Friday, 26 September 2014

What's in the Headlines?

Drug Trafficking and Prostitution boost Spain’s GDP by €9 billion

Spain has decided to include illegal activities such as drug trafficking and prostitution into the country’s gross domestic product. On Thursday the country lifted its GDP figures for 2013 by €26.19 billion to €1.05 trillion thanks to the inclusion of such activities and also from contributions of research and development and military armament. 0.35% of Spain’s newly calculated GDP comes from prostitution and 0.50% of it from drug trafficking, amounting to €9 billion, and reducing
the country’s debt ratio of 98.9 percent to 96.4 percent.

The Spanish national statistics agency, the INE, calculated that in 2011 Spain was home to 300,000 prostitutes and used this number to calculate how much they made in consultation with sex clubs. The quantity of drugs seized in 2014 was estimated as a percentage of the whole illegal drugs industry and used to evaluate it.
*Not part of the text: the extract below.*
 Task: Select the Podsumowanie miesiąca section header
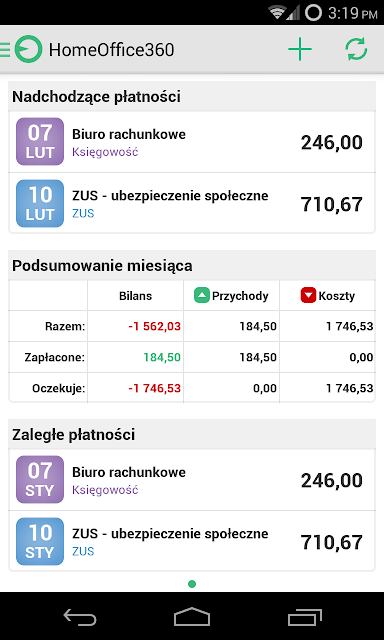click(192, 265)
According to figures from the Government Delegation of National Plan on Drugs cannabis is the most popular substance used in Spain with figures reaching 27.4 percent, followed by powder cocaine at 8.8 percent.
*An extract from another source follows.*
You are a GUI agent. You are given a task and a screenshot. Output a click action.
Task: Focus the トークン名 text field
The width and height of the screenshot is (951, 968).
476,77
The changes to Spain's GDP are a result of new EU reporting requirements, meaning countries now have to provide details on what proportion of gross domestic product is based on activities as diverse as people smuggling, contraband cigarettes and prostitution.

France refused to provide data on prostitution, arguing that it was not necessarily carried out willingly. Sweden, where paying for sex is a crime, also refused. Italy on Monday published its own revised GDP figure, which rose by 3.8 percent when the new norms were applied. Britain has estimated that counting illegal activities could add €12.3 billion to its production, just below one percent of its GDP for 2013.